The Royal Australian Air Force will receive three new mobile air traffic management and control systems as part of a $50 million contract awarded under the Defence department’s ten-year effort to overhaul its air traffic control infrastructure.

The new contract - which replaces an almost 20 year arrangement with Raytheon - will see the RAAF make use of two new rapidly deployable systems and one larger air traffic management and control system courtesy of global air system provider Indra.
The Air Force currently runs one deployable surveillance radar system, a number of fixed base surveillance radars, and several air traffic management automation systems, which together are known as the Australian Defence Air Traffic System (ADATS).
The systems are all approaching end of life. The Indra upgrade forms the first stage of a three-step program to modernise the infrastructure, which is being run in conjunction with Defence and Airservices Australia’s long-running effort to merge their respective air traffic systems.
The RAAF is responsible for providing the Government with rapidly deployable airspace management and control capabilities used for situations including disaster relief, humanitarian assistance and airspace control in war-like environments, both in Australia and overseas.

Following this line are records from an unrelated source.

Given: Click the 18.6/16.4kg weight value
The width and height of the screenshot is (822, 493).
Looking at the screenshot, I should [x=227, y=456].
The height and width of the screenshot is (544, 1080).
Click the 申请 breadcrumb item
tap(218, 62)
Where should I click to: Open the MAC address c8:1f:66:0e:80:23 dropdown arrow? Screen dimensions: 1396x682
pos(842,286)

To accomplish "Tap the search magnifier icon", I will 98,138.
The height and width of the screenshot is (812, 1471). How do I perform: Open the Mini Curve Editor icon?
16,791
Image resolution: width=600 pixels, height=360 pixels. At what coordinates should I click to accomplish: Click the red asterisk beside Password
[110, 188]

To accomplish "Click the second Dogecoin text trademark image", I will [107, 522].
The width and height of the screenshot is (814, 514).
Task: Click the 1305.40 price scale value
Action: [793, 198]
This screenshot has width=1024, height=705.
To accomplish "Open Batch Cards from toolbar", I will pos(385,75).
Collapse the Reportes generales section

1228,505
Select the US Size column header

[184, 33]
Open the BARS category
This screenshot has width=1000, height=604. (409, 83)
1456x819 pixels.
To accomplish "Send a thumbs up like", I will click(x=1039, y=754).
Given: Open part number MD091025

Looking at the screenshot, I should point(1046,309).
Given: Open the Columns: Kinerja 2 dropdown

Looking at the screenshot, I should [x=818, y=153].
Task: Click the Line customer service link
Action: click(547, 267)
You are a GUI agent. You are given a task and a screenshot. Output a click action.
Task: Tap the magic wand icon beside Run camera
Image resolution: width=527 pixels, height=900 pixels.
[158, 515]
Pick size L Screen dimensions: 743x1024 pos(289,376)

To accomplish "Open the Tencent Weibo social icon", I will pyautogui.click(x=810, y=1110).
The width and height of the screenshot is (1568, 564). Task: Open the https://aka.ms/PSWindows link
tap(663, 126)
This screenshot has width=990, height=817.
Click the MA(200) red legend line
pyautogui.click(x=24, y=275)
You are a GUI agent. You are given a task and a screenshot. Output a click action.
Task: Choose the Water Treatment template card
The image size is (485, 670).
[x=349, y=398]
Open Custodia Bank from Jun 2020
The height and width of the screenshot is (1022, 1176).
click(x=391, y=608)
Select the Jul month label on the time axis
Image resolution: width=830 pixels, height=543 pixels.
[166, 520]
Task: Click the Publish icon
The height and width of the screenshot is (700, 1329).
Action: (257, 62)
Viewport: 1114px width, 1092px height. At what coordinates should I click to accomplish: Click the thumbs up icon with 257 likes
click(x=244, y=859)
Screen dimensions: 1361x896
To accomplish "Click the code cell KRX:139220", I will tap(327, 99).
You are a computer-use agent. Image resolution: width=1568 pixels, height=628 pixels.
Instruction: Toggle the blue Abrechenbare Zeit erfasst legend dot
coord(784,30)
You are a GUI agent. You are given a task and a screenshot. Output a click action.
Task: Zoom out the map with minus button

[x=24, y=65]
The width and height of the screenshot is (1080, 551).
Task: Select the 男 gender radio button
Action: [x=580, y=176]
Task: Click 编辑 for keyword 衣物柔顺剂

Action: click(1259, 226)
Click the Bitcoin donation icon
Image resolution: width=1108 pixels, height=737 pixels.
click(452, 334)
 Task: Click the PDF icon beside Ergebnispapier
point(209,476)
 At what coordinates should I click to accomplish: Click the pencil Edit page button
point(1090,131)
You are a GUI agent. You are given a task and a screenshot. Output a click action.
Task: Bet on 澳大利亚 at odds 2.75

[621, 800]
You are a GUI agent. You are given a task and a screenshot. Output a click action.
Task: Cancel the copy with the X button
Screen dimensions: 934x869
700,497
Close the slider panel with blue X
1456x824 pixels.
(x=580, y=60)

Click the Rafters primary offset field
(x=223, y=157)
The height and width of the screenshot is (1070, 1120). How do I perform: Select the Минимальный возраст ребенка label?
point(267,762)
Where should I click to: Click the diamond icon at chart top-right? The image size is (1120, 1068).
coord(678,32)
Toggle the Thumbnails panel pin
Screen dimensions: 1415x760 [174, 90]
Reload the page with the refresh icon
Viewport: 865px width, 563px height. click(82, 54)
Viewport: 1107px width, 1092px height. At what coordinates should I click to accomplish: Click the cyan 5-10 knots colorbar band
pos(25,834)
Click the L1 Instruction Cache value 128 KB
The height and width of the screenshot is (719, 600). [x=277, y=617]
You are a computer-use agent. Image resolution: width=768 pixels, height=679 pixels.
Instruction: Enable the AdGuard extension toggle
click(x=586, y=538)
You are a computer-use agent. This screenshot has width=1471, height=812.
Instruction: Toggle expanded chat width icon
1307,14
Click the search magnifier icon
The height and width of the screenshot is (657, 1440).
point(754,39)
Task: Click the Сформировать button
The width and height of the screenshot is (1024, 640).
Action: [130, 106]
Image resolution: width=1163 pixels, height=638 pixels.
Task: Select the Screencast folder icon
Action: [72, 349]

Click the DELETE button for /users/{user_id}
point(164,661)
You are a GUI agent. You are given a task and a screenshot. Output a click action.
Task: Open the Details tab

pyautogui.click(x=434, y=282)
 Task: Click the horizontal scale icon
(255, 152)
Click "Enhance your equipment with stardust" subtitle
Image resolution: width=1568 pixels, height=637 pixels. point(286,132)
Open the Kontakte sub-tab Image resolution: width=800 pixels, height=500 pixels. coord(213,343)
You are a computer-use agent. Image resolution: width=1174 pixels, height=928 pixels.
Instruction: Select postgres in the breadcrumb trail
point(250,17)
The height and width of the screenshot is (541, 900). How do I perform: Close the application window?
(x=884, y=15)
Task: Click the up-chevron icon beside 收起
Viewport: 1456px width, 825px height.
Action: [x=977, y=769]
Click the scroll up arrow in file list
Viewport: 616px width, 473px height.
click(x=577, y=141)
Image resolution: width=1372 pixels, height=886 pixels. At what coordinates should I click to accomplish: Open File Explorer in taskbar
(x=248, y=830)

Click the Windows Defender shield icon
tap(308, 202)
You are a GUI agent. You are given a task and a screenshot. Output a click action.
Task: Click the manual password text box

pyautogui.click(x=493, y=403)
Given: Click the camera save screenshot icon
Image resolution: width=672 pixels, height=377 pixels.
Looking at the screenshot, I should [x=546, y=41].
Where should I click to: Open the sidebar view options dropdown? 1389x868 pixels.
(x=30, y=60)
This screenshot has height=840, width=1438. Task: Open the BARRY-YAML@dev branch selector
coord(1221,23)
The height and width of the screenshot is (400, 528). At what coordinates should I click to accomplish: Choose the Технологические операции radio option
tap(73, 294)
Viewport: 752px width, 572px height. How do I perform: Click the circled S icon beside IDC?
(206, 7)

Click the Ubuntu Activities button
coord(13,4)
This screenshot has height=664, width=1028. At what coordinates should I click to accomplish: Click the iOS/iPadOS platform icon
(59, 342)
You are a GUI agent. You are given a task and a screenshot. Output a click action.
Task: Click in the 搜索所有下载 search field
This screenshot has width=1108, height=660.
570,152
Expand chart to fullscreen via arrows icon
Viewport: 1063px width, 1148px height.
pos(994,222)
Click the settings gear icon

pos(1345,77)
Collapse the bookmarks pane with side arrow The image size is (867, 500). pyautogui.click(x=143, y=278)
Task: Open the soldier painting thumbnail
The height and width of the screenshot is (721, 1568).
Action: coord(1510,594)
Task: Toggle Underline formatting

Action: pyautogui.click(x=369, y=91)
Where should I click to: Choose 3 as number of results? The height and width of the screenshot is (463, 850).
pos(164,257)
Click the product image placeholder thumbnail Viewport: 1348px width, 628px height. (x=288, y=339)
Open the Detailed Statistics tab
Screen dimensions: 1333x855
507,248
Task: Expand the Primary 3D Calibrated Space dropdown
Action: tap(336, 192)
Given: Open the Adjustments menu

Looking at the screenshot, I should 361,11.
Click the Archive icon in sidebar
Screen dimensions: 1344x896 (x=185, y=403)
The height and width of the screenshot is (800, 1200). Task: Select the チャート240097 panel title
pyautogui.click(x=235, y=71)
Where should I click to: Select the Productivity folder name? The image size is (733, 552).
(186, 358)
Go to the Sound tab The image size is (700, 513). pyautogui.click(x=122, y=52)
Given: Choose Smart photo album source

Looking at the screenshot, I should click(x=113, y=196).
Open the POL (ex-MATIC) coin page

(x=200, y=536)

The two new “rapidly” deployable systems Defence has purchased for the RAAF involve a smaller radar system and operator cabin (mounted to a truck and trailer) that can self-deploy by road or be transported by air and sea, the department told iTnews.
The system is used to control relatively small airspace volumes for local and international humanitarian assistance and disaster relief in Australia, with the previous system having been used in north Queensland following cyclones Yasi and Larry, among other scenarios.
The larger system - which is not self-deployable - has a longer range radar and a larger cabin with more controller operating stations, Defence said.
It will be used for deployments with longer durations and those needing control for larger numbers of aircraft - the same type of system was used in Haiti following the 2010 earthquake, and in Iraq during the second Gulf War.
“This system may also be used as a back-up for a Defence air base radar system, for example to support scheduled maintenance on the base’s system,” a Defence spokesperson said.
“The larger system is installed into modified shipping containers and will be deployable by road, rail or sea, but will not be self-deployable so will require additional ground handling equipment.”
The replacement of the deployable systems marks the first stage of Defence's three-step infrastructure modernisation program.
It’s also the only stage to have received Government funding - the remaining two projects, to replace the RAAF’s fixed radars and automation system, are yet to receive Government approval.
Defence plans to run the third phase - the automation system upgrade - alongside the “OneSky” air traffic systems merger between Defence and Airservices.
The plans to introduce a harmonised civil-military air traffic system (CMATS) have been under consideration since 2010, and went to tender last year.
The merger is aimed at removing the limitations arising from separately managed volumes of airspace and the constraints of operating different systems.
“Compared to the current Airservices [Australian Advanced Air Traffic System] TAAATS and Defence ADATS systems, CMATS is expected to enable safer, more efficient and more flexible use of airspace by improving shared civil-military situational awareness,” a Defence spokesperson said.
“Airspace co-ordination processes that currently rely on voice across two systems would be automated within a single system that is less prone to human error, is faster, and will enable more dynamic allocation of airspace.”